The diversion was the result of the group's attack on computers that hold web address information.
Real URL names were deliberately mistranslated into the IP address of the hackers' site.
No data from the seven victims was lost or compromised as a result of the attack.
The hacking group, called Turkguvenligi, targeted the net's Domain Name System (DNS).
This acts as an address book for the web and turns the names that people use (eg bbc.co.uk) into IP address numbers that computers understand (eg 18.104.22.168).
DNS is consulted by a person's web browser when they want to visit a particular site.
In its attack, the Turkguvenligi group changed the records relating to seven sites in DNS databases run by NetNames and Ascio - two subsidiaries of domain name management firm Group NBT.
In an interview with the Guardian, Turkguvenligi revealed that it got access to the files using a well-established attack method known as SQL injection.
It said it had targeted the sites and found that attacking their DNS records was the easiest way to achieve their ends.
"The hardest one is reaching the domain company but if you can succeed there will be a treasure for you," Turkguvenligi told the Guardian.
According to Zone-H, which logs website defacements and hack attacks, Turkguvenligi has carried out 186 defacements since late 2008.
In a DNS attack, the sites targeted are not affected at all. The only impact is for visitors who will be re-directed to a site they were not expecting.
A statement by The Register about the attack suggests the re-direct was active for about three hours.

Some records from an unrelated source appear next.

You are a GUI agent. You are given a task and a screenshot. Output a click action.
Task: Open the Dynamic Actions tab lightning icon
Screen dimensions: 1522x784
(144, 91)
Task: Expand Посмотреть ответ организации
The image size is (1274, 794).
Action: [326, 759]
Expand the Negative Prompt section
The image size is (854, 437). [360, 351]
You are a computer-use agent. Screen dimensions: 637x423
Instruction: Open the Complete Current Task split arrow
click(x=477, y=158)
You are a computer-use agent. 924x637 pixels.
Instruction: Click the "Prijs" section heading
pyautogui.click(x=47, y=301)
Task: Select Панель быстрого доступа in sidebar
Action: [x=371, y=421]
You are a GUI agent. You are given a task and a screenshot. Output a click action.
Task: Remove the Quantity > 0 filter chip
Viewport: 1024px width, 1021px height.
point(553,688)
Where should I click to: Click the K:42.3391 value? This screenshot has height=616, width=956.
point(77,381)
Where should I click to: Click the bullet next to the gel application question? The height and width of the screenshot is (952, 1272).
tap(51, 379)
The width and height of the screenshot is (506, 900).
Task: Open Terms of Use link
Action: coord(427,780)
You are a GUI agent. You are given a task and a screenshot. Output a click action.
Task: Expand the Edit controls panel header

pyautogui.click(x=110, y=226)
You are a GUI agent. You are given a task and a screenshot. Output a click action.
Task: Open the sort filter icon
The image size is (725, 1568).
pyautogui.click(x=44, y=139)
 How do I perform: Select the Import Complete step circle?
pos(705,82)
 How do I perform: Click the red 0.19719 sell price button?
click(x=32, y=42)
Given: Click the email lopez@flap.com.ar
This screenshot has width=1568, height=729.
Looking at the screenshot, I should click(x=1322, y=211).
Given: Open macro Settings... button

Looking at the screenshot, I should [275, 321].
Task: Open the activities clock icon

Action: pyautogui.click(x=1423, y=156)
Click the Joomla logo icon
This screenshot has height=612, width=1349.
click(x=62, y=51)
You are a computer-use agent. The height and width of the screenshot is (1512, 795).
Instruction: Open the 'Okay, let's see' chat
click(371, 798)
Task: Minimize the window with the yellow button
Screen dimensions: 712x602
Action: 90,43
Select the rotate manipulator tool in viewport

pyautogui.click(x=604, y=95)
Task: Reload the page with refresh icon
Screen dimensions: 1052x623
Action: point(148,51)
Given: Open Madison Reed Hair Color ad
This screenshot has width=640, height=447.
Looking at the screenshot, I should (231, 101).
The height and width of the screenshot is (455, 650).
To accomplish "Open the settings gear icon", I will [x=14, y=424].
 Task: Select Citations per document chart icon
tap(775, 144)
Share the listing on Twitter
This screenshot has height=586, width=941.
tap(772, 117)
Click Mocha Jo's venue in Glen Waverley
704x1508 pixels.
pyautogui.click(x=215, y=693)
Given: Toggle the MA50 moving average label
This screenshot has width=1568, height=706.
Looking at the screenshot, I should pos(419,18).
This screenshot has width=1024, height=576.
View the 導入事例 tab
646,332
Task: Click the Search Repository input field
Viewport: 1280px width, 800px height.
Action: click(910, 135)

Writing on the blog of security company Sophos, Graham Cluley said: "We have to be grateful that the message displayed appears to be graffiti, rather than an attempt to phish information from users or install malware."
A spokesperson for Group NBT said the hijack was carried out by the hackers managing to trick servers used to update its DNS database.
"The illegal changes were reversed quickly to bring service back to the customers impacted and the accounts concerned have been disabled to block any further access to the systems," said NBT.
"While no-one can completely defend against such sustained and concentrated malicious attacks we will continue to review our systems to ensure that we provide our customers a solid, robust and above all secure service," it added.